Commissioners were scheduled to discuss the fence dispute Wednesday night and possibly hand down a ruling. But they agreed to table the matter indefinitely after County Administrator Craig Weinaug said the farmers were close to a settlement of their own.

The dispute was brought to the commission under a state law dating back to the 1860s that gives county commissions the power to resolve such disputes through a process called a "fence viewing."

That requires all three commissioners to go out to the site and physically walk the fence line to determine how much responsibility each party has for maintaining and repairing parts of the fence. There is no charge to the disputing parties for the service. Commissioners are paid $7.50 each for their time.

That's what Commissioners Mike Gaughan, Nancy Thellman and Jim Flory had to do May 15, after several failed attempts by county officials to mediate a settlement.

The fence viewing law can only be used to resolve fence disputes on farm land in unincorporated parts of the county.
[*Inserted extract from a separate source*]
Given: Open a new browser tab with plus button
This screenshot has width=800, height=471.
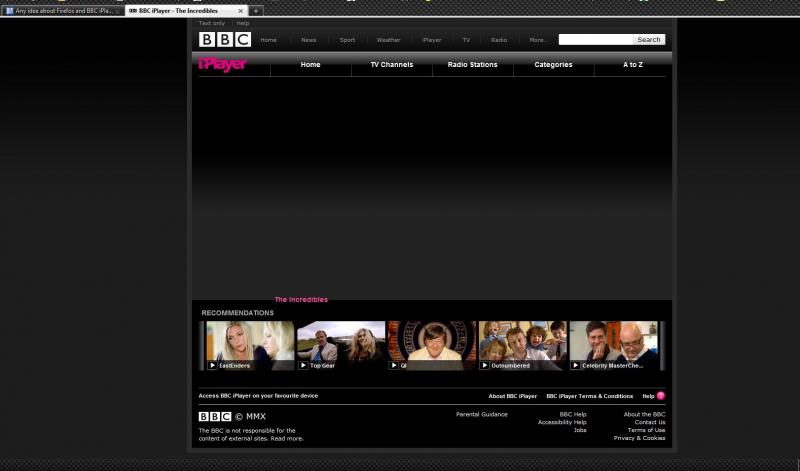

Weinaug said that in the 21 years he has worked for Douglas County, the Dunn-Barrett dispute was only the second he had seen be appealed to the commission for a fence viewing.

The dispute involved two families who raise cattle on adjoining land just north of Baldwin City along Eisenhower Road.

On one side of the fence, Robin Dunn has cattle on land that she leases from her aunt and uncle, Sally and Raymond Dunn. On the other side, Tim and Susan Barrett have cattle on land they lease from Margaret Counts, who is elderly and no longer farms herself.

At one time, the Barretts had leased both parcels of land and had removed a portion of the fence to give cattle on one side access to a stock pond on the other. However, when Robin Dunn took over the lease, she replaced that part of the fence.

Elsewhere, trees and vegetation have grown along the fence line creating gaps that continued to allow cattle to cross cross back and forth.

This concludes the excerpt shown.